Similarly, evidence-based (and award-winning) guidance, updated in 2010,
on the prevention and management of occupational asthma for employers and
occupational health professionals commissioned by the British Occupational
Health Foundation places primary importance on workplace exposure
reductions [2].
That rates of incident occupational asthma have fallen in the period
following our research findings is indicated by declining reports, by an
average of about 2% per annum, to the UK national surveillance scheme
(SWORD) [3]; by evidence that the decline coincided with the introduction
of national standards of exposure control [4] by the now very small
numbers of newly sensitised researchers in universities who have adopted
strict exposure controls; by low rates of asthma among bakers in plant
bakeries; and by one particular detergent factory in which we conducted a
series of detailed research studies as a result of which there was a
near-abolition of disease incidence through exposure control alone.

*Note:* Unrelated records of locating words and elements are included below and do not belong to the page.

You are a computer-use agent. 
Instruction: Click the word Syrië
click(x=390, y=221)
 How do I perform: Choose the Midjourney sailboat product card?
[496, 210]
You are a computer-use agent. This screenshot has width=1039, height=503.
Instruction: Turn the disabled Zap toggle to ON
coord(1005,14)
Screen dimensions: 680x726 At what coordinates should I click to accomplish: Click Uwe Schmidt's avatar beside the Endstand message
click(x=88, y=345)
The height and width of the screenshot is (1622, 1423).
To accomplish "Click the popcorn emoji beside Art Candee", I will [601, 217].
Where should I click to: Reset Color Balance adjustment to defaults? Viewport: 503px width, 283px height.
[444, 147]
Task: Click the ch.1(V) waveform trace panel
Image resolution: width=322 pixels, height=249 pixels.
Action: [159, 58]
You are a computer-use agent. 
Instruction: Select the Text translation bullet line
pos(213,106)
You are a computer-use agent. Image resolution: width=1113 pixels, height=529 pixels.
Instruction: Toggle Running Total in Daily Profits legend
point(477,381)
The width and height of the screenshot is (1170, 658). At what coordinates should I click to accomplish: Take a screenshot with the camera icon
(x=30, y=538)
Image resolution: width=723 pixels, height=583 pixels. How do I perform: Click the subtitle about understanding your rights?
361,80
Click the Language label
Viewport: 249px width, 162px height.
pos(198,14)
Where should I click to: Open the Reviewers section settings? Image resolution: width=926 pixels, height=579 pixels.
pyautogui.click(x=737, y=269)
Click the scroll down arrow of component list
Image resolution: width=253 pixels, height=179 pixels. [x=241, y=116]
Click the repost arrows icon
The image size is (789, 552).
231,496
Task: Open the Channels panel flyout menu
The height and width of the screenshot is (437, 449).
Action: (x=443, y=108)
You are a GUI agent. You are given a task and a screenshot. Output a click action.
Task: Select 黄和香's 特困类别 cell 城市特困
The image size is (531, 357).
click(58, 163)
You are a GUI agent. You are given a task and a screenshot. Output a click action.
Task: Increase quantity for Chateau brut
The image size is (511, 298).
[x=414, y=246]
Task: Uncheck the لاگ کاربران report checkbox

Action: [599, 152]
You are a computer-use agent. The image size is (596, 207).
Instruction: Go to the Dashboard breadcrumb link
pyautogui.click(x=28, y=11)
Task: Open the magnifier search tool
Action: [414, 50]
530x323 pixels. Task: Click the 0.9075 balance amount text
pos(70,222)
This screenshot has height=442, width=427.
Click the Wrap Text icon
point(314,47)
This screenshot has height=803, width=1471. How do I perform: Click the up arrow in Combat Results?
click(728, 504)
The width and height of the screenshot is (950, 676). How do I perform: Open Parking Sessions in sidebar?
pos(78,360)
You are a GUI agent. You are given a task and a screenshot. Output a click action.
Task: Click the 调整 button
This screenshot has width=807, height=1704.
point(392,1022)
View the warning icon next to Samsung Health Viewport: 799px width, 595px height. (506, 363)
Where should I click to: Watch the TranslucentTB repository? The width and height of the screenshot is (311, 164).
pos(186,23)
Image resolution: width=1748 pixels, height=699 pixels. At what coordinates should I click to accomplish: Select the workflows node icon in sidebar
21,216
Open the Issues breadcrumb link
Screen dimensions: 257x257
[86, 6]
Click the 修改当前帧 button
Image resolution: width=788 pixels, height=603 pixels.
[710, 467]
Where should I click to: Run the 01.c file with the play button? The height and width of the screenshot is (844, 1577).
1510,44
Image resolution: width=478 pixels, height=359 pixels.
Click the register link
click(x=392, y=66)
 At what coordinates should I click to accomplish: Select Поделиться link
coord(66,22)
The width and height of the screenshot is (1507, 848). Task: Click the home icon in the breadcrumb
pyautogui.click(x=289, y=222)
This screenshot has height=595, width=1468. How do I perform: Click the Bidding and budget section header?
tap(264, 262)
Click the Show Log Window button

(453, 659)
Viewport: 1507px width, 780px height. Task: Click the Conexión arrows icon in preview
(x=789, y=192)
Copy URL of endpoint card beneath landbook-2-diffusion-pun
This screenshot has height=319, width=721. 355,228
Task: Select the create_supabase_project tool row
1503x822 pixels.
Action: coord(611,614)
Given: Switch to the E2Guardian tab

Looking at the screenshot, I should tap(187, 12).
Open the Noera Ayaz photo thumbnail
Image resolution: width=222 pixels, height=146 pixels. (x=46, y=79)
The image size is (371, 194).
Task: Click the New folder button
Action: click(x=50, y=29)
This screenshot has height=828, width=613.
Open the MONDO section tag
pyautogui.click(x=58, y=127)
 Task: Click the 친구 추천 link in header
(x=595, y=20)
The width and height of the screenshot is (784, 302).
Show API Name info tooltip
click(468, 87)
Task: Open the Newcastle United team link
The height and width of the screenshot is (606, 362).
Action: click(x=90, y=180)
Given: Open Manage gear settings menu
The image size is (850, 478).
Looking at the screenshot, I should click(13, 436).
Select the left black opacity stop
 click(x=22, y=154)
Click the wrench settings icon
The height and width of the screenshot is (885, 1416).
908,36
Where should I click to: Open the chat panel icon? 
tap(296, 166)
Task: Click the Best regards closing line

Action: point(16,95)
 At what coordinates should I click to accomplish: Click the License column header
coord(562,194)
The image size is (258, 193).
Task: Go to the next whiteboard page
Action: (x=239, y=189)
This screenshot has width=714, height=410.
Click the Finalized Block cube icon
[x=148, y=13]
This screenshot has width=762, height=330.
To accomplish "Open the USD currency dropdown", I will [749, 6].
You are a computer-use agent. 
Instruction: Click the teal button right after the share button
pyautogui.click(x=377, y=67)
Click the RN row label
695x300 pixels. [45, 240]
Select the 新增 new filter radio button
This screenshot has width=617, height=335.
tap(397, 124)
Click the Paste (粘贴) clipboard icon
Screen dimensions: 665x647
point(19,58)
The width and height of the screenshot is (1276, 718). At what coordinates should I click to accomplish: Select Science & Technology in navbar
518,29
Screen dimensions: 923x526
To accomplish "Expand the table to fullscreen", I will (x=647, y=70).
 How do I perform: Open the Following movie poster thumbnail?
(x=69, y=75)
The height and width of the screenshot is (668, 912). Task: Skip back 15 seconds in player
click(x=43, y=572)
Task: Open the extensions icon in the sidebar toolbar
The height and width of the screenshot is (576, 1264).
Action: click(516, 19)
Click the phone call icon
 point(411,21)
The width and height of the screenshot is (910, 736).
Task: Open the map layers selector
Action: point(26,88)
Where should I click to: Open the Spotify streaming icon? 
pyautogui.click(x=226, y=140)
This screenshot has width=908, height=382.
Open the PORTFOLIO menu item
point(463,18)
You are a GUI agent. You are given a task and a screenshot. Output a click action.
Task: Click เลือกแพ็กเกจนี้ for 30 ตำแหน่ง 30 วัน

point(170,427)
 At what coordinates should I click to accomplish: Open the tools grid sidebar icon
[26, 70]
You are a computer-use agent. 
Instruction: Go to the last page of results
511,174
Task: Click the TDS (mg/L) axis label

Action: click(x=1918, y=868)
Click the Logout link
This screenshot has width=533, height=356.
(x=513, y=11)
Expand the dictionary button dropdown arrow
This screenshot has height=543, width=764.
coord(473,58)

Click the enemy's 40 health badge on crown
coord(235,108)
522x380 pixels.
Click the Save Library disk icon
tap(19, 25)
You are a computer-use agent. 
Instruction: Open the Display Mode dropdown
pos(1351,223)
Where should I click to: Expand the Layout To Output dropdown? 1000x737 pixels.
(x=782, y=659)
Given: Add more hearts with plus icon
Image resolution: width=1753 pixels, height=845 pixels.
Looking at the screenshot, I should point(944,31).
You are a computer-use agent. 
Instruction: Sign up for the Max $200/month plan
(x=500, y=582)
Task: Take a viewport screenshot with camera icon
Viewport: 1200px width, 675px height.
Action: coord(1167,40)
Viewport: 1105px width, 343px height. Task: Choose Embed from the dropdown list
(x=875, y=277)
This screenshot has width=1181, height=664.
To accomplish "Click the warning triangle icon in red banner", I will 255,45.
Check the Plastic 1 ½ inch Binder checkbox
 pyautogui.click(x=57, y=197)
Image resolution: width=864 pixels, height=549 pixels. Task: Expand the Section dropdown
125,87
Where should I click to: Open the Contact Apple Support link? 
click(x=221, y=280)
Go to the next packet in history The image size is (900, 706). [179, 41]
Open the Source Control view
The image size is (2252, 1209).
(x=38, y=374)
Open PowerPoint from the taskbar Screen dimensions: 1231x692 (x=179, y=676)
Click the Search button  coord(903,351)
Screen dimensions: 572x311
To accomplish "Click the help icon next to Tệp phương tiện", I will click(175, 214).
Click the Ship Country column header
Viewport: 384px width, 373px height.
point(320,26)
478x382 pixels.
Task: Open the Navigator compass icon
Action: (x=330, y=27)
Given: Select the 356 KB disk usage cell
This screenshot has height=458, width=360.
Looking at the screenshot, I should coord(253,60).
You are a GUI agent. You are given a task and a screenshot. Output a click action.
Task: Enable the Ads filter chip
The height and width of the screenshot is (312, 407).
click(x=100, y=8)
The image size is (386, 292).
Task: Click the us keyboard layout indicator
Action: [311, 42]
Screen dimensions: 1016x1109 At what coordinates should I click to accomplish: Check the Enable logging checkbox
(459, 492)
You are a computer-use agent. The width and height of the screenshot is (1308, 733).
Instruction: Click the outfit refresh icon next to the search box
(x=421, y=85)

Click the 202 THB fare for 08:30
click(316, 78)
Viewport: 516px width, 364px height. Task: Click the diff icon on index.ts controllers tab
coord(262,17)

Similar reductions in incidence, nationally, have been reported in Europe
(e.g. France [5], Belgium [6]).
Using data from SWORD over a 15 year period and a modelled estimate of
the lifetime costs of a single case of occupational asthma it is estimated
that primary exposure control has led to savings of approximately £2bn
during this 15 year period [7].
Sources to corroborate the impact
[1] HSE guidance notices
http://www.hse.gov.uk/asthma/bakers.htm
(archived on
7th November 2013) http://www.hse.gov.uk/asthma/laboratory.htm
(archived on
7th November 2013)
[2] British Occupational Health Foundation guidance
http://www.bohrf.org.uk/downloads/OccupationalAsthmaEvidenceReview-Mar2010.pdf
Archived
on 7th November 2013.
[3] SWORD. Reduction in occupational asthma cases (see page 39)
http://www.hse.gov.uk/statistics/pdf/thortrends13.pdf
(archived
on 7th November 2013)
[4] Stocks,
S.J., McNamee,
R., Turner,
S., Carder,
M., Agius,
R.M. (2013). Assessing the impact of national level interventions on
workplace respiratory disease in the UK: part 1--changes in workplace
exposure legislation and market forces. Occup
Environ Med, 70 (7), 476-482. DOI.
[5] Paris, C., Ngatchou-Wandji, J., Luc, A., McNamee, R., Bensefa-Colas,
L., Larabi, L., Telle-Lamberton, M., Herin, F., Bergeret, A., Bonneterre,
V., Brochard, P., Choudat, D., Dupas, D., Garnier, R., Pairon, J.C.,
Agius, R.M., Ameille, J.; Members of the RNV3P (2012). Work-related asthma
in France: recent trends for the period 2001-2009. Occup Environ Med,
69(6), 391-397. DOI.
[6] Vandenplas, O., Lantin, A.C., D'Alpaos, V., Larbanois, A., Hoet, P.,
Vandeweerdt, M., Thimpont, J., Speybroeck, N. (2011). Time trends in
occupational asthma in Belgium. Respir Med, 105 (9), 1364-1372.
DOI.
[7] Ayres, J.G., Boyd, R., Cowie, H., Hurley, J.F. (2011). Costs of
occupational asthma in the UK Thorax, 66,128-133. DOI.